Concerned about the offer of European citizenship for sale, the European Parliament, in March 2022, adopted common rules for resolving problems associated with “citizenship/residency by investment” programmes. The first consequences are being felt, as in Portugal, which has just announced the end of its programme.
Citizenship by Investment
Parliament noted that “citizenship-by-investment” schemes, through which third-country nationals can obtain citizenship rights in exchange for investment, undermine the essence of EU citizenship. He described the practice – in force in Malta, Bulgaria and Cyprus – as “parasitic”, because member states sell what was not meant to become a product. Members of Parliament claim that applications have been accepted even when requirements have not been met. They therefore demanded the gradual abolition of these programs because of the risks they pose.

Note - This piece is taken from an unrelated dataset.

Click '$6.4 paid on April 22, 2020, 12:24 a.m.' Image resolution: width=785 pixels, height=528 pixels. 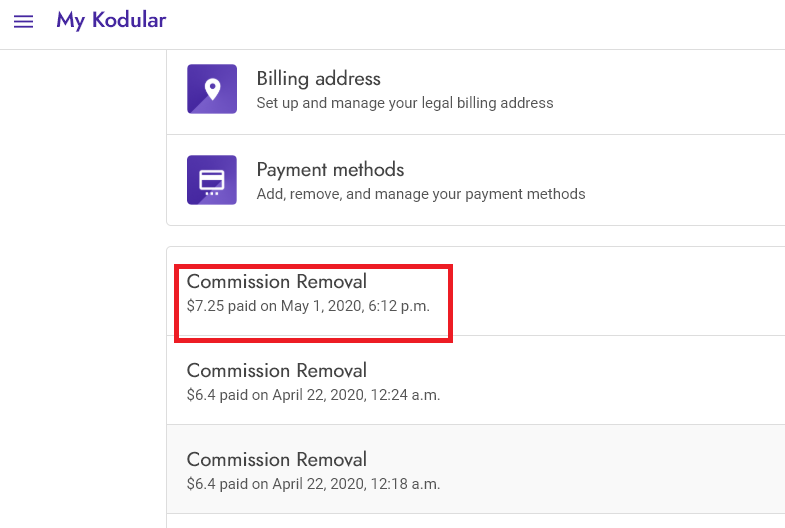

On the other hand, noting that “residence-by-investment” programs generate less risks, Parliament adopted common European rules to strengthen the fight against money laundering, corruption and tax evasion, in particular:
- Strict background checks (including family members and funding sources), mandatory verification of EU databases, as well as verification procedures in third countries;
- Reporting obligations for Member States, including a “notification and consultation” system to allow other Member States to object to the grant of a “Golden Visa”;
- Minimum requirements for physical residence (for applicants), active participation, quality, added value and contribution to the economy (for their investment).
A device that is still controversial
In the midst of the war in Ukraine, we saw many Russians using the residency system to try to escape economic sanctions. Ultimatum Certain countries have decided to end all of these programmes, as Portugal just announced.
As a reminder, the state grants these Residence permits To invest since late 2012, when it was on a financial injection from the European Union and was looking for foreign capital.
Over the past ten years, Portugal has accounted for more than 6.5 billion euros in exchange for more than 11,000 residence permits granted to candidates. More than 18,000 visas have also been issued to relatives of these investors, again according to statistics published by the Service for Foreigners and Borders (SEF). The The device has undergone several revisions over time. Despite these results, Portugal is on track to end the “golden visa” program no later than January 1, 2023 and no later than January 1, 2024.
Other countries on the horizon
As noted above, Malta, Cyprus and Bulgaria were in the crosshairs of the European Parliament last March. For its part, the United Kingdom put an end to the “golden visa” system last February, which has been criticized since the beginning of the Ukraine crisis.
Malta also announced the suspension of granting “golden passports” to citizens of Russia and Belarus until further notice.
But all this seems insufficient, therefore, at the end of September, the European Commission filed a lawsuit against Malta in the highest court of the European Union over its system for granting Maltese passports and citizenship. According to figures from the European Parliament, at least 130,000 people benefited from a “golden passport” or “golden visa” between 2011 and 2019, representing an income of more than €21.8 billion for the countries involved.